▶ PROBLEM REQUIREMENTS:
Transcribe the stretch of entries below from the line with "Task: Open Udemy Business link" through the line with "Viewport: 782px width, 500px height.", exactly and with both ends included; leave out all other lines.

▶ EXERCISE INPUT:
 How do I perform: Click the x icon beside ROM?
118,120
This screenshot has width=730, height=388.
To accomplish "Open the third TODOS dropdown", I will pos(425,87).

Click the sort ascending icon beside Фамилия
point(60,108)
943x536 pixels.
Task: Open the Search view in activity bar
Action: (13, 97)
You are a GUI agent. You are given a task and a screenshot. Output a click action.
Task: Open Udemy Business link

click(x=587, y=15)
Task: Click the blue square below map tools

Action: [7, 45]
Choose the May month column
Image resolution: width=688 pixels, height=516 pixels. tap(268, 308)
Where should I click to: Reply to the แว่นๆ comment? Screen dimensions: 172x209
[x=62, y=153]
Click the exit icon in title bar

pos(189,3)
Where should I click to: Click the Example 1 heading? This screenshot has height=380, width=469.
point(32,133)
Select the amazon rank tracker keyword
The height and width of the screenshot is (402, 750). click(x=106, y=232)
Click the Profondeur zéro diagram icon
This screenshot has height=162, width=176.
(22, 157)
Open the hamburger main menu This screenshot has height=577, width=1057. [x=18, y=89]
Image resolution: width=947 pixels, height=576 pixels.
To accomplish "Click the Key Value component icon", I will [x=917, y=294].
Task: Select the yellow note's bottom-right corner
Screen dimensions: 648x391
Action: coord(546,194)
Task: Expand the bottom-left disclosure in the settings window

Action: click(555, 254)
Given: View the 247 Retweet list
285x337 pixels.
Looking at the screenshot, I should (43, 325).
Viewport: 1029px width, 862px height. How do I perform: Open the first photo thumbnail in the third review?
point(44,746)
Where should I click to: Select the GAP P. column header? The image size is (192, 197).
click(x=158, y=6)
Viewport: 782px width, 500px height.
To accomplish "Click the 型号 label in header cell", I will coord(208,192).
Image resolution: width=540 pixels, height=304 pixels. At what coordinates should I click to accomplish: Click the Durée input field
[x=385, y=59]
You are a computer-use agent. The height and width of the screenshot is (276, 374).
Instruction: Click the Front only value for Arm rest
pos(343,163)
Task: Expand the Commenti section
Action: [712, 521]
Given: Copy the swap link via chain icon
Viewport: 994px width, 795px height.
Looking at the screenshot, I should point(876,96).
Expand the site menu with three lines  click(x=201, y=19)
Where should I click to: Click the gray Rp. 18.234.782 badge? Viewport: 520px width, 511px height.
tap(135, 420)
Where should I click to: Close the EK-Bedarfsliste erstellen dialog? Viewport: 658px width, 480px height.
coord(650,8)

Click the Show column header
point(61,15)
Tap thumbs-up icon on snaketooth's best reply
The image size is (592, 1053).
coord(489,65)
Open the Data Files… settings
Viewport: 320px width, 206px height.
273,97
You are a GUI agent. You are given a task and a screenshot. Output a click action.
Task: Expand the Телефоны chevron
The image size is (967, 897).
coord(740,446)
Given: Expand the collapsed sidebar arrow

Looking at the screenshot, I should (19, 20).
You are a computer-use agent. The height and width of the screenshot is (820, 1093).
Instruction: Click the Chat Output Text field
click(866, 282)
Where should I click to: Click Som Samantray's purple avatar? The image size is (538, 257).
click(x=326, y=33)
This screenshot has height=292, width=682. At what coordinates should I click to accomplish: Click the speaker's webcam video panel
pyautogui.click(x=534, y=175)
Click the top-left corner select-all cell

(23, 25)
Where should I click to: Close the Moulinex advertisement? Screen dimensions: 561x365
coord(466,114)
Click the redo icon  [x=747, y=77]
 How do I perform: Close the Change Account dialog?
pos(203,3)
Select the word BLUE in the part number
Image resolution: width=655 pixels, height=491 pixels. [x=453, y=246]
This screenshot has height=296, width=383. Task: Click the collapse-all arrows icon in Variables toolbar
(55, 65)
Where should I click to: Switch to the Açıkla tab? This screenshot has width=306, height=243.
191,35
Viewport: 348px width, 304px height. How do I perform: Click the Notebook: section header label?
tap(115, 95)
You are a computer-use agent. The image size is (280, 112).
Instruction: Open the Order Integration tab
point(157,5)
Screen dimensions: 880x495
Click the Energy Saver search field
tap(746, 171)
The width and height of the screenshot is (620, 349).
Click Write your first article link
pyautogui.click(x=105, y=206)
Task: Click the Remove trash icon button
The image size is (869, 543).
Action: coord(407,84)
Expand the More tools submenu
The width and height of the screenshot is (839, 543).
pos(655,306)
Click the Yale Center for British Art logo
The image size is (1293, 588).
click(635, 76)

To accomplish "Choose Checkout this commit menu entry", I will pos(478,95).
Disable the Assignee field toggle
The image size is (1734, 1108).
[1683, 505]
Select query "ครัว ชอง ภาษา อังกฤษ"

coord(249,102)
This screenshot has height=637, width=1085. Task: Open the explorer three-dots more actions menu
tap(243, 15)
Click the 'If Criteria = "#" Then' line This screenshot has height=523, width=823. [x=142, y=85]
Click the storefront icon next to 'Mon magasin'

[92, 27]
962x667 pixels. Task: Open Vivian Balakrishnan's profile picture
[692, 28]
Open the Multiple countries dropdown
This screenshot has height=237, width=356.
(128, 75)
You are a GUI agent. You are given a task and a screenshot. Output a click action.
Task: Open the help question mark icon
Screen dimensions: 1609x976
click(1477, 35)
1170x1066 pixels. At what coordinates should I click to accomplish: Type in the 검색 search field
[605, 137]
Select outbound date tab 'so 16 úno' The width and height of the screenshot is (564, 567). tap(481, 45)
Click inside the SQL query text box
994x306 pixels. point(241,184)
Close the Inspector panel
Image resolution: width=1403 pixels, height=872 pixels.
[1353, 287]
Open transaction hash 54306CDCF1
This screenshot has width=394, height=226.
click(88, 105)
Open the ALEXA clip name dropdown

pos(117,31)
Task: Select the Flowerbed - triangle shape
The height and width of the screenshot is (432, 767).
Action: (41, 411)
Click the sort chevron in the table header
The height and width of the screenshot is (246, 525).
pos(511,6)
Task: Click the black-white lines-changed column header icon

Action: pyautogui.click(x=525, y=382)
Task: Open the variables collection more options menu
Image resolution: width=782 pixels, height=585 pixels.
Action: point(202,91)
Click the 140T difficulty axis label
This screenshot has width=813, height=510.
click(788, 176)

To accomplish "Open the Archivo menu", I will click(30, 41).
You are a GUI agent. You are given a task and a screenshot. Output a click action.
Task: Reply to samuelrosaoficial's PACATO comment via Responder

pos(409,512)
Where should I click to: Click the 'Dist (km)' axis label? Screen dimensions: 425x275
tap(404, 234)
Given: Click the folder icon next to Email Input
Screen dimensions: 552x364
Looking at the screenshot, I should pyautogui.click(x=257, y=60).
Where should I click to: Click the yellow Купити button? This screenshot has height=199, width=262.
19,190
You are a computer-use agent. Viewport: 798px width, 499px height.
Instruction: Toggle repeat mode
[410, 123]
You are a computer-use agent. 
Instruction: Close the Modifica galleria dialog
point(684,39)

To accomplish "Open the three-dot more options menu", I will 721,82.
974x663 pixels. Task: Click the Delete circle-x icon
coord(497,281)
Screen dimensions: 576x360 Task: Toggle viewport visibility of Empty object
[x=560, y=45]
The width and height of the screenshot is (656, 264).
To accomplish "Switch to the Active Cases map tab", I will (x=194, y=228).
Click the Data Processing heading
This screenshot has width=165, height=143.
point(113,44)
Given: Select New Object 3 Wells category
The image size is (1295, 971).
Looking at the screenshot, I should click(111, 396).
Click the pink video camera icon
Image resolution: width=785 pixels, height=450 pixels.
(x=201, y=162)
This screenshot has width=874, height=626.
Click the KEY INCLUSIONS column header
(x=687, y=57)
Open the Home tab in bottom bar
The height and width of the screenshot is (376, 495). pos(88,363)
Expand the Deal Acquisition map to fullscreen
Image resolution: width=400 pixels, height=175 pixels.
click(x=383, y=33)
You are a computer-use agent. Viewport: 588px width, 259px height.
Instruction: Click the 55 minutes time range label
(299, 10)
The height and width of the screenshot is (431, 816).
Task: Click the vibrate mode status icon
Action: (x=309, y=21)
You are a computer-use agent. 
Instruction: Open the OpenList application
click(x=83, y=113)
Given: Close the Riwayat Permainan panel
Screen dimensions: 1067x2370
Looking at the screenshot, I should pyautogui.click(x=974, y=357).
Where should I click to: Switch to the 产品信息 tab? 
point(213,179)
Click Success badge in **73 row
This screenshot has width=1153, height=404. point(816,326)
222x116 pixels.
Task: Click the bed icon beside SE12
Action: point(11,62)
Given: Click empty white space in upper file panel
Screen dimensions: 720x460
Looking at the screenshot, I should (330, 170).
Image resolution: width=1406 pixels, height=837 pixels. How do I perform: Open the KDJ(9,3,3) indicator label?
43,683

▶ SOLUTION FOR THIS TASK:
Task: Open Udemy Business link

click(x=587, y=15)
Task: Click the blue square below map tools

Action: [7, 45]
Choose the May month column
Image resolution: width=688 pixels, height=516 pixels. tap(268, 308)
Where should I click to: Reply to the แว่นๆ comment? Screen dimensions: 172x209
[x=62, y=153]
Click the exit icon in title bar

pos(189,3)
Where should I click to: Click the Example 1 heading? This screenshot has height=380, width=469.
point(32,133)
Select the amazon rank tracker keyword
The height and width of the screenshot is (402, 750). click(x=106, y=232)
Click the Profondeur zéro diagram icon
This screenshot has height=162, width=176.
(22, 157)
Open the hamburger main menu This screenshot has height=577, width=1057. [x=18, y=89]
Image resolution: width=947 pixels, height=576 pixels.
To accomplish "Click the Key Value component icon", I will [x=917, y=294].
Task: Select the yellow note's bottom-right corner
Screen dimensions: 648x391
Action: coord(546,194)
Task: Expand the bottom-left disclosure in the settings window

Action: click(555, 254)
Given: View the 247 Retweet list
285x337 pixels.
Looking at the screenshot, I should (43, 325).
Viewport: 1029px width, 862px height. How do I perform: Open the first photo thumbnail in the third review?
point(44,746)
Where should I click to: Select the GAP P. column header? The image size is (192, 197).
click(x=158, y=6)
Viewport: 782px width, 500px height.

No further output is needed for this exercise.